I have to agree with the US Supreme Court and SCOTUSBlog on the Grokster case. My reading is that the SCOTUS has, for once, outlined clear and reasonable law in this area. Despite what the doom cryers and RIAA boosters claim, it seems to me that this decision won’t make a whole lot of difference in the long run.
The essence of the decision is that Grokster actively and primarily promoted the software as something to be used in an illegal activity1. So, as one commentor notes, BitTorrent would seem to be fine, as the primary uses promoted by the builders are not illegal. For some reason, many angry people seem to think that the SCOTUS ruled that if technology can be used for illegal acts, it should be banned, but that’s not at all how I read the decision.

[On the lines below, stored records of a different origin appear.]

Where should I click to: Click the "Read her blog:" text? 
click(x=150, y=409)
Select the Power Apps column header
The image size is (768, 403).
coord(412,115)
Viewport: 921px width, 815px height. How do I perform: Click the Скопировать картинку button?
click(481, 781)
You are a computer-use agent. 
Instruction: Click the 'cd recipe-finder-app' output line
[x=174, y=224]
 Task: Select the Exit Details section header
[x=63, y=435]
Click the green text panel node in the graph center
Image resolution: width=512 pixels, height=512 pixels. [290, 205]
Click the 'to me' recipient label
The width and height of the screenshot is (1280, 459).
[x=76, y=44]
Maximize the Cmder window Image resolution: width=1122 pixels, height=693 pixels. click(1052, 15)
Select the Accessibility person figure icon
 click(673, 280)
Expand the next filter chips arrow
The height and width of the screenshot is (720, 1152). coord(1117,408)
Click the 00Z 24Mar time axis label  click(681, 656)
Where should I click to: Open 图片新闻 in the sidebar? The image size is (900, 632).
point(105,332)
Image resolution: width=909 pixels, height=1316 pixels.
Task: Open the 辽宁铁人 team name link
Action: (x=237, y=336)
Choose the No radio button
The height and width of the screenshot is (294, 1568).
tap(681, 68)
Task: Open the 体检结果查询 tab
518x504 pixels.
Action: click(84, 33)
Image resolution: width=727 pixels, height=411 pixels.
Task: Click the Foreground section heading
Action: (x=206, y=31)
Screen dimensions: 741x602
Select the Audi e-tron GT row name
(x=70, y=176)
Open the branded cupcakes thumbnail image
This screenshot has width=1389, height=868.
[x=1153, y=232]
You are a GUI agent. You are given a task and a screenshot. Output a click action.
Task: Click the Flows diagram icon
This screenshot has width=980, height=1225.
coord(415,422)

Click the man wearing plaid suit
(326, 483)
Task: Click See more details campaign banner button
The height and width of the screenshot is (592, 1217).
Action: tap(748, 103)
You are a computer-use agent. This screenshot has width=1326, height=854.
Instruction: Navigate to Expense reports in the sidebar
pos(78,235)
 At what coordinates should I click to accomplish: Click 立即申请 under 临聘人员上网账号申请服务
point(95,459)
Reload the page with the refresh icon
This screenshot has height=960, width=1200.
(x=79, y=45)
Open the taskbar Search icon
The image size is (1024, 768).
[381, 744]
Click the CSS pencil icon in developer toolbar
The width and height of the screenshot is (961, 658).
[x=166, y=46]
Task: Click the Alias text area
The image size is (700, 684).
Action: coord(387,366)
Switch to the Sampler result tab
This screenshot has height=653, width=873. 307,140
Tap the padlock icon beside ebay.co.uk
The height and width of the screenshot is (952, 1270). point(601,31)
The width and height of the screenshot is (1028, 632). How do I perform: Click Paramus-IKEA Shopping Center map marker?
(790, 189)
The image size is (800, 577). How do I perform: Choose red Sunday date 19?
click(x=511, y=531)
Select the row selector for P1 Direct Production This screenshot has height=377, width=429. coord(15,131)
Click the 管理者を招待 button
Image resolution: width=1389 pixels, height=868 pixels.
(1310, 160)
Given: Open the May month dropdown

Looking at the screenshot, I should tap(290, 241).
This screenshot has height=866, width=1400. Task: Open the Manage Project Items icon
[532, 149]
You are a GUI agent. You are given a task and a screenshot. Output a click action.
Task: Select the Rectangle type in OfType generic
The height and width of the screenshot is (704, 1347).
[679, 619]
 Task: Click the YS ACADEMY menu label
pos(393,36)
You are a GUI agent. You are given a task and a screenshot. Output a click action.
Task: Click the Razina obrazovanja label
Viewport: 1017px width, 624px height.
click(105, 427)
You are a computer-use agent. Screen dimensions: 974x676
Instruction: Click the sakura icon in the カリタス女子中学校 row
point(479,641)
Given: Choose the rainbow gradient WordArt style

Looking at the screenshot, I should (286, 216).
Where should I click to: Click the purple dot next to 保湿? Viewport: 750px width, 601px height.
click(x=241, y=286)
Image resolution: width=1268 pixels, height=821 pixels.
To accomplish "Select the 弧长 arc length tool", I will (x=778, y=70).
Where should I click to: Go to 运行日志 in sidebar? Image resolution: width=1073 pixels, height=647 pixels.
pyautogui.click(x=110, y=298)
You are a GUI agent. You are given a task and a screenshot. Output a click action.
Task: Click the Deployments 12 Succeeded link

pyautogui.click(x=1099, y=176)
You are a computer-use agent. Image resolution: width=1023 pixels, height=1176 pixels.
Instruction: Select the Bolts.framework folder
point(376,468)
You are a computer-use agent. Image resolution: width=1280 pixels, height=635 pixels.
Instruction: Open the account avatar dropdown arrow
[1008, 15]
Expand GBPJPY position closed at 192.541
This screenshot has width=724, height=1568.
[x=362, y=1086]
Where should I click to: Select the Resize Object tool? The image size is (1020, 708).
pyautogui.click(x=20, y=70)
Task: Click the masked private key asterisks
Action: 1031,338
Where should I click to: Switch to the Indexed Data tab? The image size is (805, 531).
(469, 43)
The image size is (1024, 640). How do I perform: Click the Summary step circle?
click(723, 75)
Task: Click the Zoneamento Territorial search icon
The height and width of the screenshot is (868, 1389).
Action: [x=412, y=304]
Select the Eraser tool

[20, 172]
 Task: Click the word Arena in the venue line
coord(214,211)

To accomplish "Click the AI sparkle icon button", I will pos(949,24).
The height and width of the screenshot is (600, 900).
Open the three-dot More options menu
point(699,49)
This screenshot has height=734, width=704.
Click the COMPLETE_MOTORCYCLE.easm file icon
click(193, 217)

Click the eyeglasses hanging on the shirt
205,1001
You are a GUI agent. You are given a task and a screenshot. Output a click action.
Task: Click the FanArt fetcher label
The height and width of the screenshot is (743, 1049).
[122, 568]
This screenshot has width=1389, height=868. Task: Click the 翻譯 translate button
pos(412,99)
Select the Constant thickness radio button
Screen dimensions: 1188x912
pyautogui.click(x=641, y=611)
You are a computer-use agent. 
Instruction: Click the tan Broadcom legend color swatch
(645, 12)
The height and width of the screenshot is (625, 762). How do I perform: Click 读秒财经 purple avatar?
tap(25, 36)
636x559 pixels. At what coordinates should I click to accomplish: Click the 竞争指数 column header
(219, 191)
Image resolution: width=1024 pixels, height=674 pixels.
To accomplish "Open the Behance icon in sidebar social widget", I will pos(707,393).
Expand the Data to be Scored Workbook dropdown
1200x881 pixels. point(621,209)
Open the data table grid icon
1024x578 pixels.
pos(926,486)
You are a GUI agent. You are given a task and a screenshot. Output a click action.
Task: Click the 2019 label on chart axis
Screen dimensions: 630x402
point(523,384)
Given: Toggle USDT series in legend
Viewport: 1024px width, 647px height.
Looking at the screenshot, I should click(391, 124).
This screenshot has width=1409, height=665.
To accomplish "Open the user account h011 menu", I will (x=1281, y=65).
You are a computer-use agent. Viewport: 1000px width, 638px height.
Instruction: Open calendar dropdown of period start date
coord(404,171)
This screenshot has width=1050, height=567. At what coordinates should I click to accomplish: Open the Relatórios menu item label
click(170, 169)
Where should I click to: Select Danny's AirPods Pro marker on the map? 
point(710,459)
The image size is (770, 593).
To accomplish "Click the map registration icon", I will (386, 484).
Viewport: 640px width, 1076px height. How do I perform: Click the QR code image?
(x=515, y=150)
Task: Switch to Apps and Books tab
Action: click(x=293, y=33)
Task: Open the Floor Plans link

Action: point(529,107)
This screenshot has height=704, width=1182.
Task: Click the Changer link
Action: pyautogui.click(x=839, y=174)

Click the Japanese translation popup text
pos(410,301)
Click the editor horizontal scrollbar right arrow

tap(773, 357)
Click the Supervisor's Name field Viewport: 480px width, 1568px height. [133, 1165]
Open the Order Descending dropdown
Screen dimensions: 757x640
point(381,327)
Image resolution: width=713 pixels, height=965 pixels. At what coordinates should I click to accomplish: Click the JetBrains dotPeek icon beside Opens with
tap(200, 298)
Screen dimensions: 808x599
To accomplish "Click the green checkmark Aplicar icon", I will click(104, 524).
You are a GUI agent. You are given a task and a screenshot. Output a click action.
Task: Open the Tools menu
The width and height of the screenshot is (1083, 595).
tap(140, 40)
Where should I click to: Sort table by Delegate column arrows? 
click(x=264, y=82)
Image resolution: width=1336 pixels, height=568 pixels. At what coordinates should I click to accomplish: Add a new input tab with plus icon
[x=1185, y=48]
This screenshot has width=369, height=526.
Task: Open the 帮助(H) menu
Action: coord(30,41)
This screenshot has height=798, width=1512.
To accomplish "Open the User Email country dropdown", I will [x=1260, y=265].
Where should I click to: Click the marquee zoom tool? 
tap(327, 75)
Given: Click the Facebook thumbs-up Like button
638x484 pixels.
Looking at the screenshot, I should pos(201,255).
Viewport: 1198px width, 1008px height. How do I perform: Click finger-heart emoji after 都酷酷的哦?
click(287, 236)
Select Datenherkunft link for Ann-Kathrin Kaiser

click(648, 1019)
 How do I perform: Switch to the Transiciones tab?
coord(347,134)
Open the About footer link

Here’s a key quote:
Respondents are not merely passive recipients of information about infringement. The record is replete with evidence that when they began to distribute their free software, each of them clearly voiced the objective that recipients use the software to download copyrighted works and took active steps to encourage infringement. [emphasis added]
Note that the SCOTUS is saying that even knowning that your technology is primarily used for illegal copying isn’t enough to generate liability, it requires active steps and a clear voicing in favor of illegal copying. I can’t see that as much of a difficult thing to avoid. Because of this, I don’t see this as much of a win for the RIAA and its fellow-travelers. It just means that the Grokster replacement will be put out by anonymous and silent authors.
1 We can debate whether copyright law makes sense, but like immigration laws they are the law of the land and the USSC is properly not dealing with the legislative issue of whether the laws “work” in the real world.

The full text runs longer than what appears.